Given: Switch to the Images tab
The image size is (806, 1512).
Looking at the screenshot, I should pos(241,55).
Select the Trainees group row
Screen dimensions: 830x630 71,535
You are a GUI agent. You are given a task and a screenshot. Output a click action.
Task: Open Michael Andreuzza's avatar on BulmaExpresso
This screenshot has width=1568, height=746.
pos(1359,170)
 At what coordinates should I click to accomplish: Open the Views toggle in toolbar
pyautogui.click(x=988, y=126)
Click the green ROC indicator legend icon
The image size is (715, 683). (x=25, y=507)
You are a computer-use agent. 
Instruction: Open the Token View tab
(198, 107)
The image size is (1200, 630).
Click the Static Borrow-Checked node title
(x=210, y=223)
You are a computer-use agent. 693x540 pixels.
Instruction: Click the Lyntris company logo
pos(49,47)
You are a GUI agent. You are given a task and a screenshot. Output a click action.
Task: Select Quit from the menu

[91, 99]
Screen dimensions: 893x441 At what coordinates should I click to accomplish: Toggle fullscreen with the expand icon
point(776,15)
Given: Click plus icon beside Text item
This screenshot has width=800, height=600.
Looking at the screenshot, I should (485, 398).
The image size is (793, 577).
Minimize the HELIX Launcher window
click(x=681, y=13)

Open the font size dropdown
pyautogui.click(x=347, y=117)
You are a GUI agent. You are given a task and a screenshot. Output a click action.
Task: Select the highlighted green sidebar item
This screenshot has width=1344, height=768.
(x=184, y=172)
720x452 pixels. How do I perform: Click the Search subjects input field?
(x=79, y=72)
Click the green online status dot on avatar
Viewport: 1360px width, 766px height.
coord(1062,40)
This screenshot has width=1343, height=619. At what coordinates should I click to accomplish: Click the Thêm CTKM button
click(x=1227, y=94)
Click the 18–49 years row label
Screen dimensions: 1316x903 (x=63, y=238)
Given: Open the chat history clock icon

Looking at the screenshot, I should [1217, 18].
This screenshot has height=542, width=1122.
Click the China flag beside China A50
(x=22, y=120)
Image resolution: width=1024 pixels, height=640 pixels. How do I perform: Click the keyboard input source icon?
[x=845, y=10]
==================================================
Requirement ▸ Look through the material above for the word "item" and copy every line that has it.

Answer below ▸
Given: Click plus icon beside Text item
Task: Select the highlighted green sidebar item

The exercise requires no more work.